Apparel makes up the bulk of a mother's discretionary spending on her kids, a new report has revealed, with the age of the child influencing how much is spent.

According to the 'Kids' Share of Wallet' report from market research company The NPD Group, apparel accounts for 23% of discretionary spend.

And contrary to popular belief, it is not the household income that's the main driver of spending, but the age of the child.

Mothers who only have kids older than five years of age spend around 35% more than those with younger kids, while mothers of girls also spend more on apparel.

"Monitoring how and where parents spend money on behalf of their kids is critical information for anyone involved in the youth market," said Anita Frazier, industry analyst, The NPD Group.

"There are a lot of product categories competing for a fixed amount of discretionary spending, and understanding the factors that drive purchases has profound implications for product development, marketing, promotions, and licensing for all youth-oriented products and services."

Six out of 10 mums (59%) report their kids have a strong influence on the purchases they make for them.

Surprisingly, the category least impacted by kids' influence is apparel.
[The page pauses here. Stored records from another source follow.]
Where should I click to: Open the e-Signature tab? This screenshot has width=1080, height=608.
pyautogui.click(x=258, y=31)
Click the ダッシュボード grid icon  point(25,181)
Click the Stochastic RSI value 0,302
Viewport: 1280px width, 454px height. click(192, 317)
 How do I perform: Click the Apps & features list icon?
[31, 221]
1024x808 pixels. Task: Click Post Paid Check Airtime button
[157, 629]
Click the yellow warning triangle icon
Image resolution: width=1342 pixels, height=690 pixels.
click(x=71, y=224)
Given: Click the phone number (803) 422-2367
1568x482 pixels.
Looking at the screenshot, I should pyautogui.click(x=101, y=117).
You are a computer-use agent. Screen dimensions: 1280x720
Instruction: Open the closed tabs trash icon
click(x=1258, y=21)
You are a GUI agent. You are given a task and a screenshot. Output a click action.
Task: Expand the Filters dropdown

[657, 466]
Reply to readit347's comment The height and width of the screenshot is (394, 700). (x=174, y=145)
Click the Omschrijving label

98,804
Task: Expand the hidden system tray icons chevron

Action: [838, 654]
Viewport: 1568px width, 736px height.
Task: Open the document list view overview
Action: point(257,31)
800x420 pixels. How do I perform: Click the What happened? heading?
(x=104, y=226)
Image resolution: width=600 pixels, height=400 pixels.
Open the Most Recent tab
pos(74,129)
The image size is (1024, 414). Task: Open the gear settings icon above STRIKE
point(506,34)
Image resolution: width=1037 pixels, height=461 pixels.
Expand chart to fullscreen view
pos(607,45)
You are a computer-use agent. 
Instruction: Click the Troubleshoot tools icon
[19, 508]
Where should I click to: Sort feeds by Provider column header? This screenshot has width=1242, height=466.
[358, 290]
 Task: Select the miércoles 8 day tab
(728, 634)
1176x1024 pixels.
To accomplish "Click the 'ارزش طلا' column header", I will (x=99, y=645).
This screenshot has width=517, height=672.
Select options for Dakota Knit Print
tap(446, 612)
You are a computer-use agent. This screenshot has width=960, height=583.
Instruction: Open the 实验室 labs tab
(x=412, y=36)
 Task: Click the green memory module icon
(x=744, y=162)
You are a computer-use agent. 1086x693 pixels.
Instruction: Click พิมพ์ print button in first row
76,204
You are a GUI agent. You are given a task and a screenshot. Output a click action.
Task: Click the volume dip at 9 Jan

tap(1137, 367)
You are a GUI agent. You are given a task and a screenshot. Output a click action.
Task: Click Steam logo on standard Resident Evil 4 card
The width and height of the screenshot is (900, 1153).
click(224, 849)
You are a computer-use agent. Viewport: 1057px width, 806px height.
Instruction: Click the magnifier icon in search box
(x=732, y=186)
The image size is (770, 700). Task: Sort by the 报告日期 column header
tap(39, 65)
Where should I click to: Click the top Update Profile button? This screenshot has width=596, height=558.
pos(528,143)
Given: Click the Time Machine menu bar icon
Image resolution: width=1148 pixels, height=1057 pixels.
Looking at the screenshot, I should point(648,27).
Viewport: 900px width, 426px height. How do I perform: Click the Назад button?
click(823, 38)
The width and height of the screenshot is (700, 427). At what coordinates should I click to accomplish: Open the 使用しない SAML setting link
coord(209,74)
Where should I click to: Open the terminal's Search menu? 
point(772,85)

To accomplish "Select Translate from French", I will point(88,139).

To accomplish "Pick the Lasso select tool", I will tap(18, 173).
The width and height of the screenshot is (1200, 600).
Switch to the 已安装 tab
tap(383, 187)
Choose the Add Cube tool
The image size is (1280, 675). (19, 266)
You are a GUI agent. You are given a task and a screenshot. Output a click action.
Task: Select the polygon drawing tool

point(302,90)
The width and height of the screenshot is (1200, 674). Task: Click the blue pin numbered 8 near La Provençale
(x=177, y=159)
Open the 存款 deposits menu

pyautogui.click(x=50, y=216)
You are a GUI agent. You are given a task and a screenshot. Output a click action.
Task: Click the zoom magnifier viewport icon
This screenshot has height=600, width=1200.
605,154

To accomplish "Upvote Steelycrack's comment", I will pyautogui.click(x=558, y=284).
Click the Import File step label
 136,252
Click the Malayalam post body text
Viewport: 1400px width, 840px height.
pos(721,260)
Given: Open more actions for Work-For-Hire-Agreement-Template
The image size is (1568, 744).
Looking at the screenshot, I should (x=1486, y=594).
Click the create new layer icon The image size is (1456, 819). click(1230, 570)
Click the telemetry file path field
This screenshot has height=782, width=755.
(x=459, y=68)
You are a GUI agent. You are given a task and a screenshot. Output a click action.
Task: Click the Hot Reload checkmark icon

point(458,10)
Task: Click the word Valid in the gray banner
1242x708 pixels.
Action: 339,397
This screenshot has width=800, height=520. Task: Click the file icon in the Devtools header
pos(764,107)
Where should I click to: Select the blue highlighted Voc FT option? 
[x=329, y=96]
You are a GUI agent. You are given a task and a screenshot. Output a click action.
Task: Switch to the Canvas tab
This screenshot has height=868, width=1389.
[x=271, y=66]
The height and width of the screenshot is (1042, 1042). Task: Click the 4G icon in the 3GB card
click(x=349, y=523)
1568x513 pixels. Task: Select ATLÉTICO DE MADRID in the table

Brand name influences footwear decisions, but is not a major factor for the other categories.

One factor that is important to purchasing decisions across all categories is the style and look of a product. Even at young ages, kids want products with appealing styles and designs.

Almost half of every discretionary dollar (48%) goes into entertainment related categories such as toys, books and music, the report found, while 12% goes on food and beverages.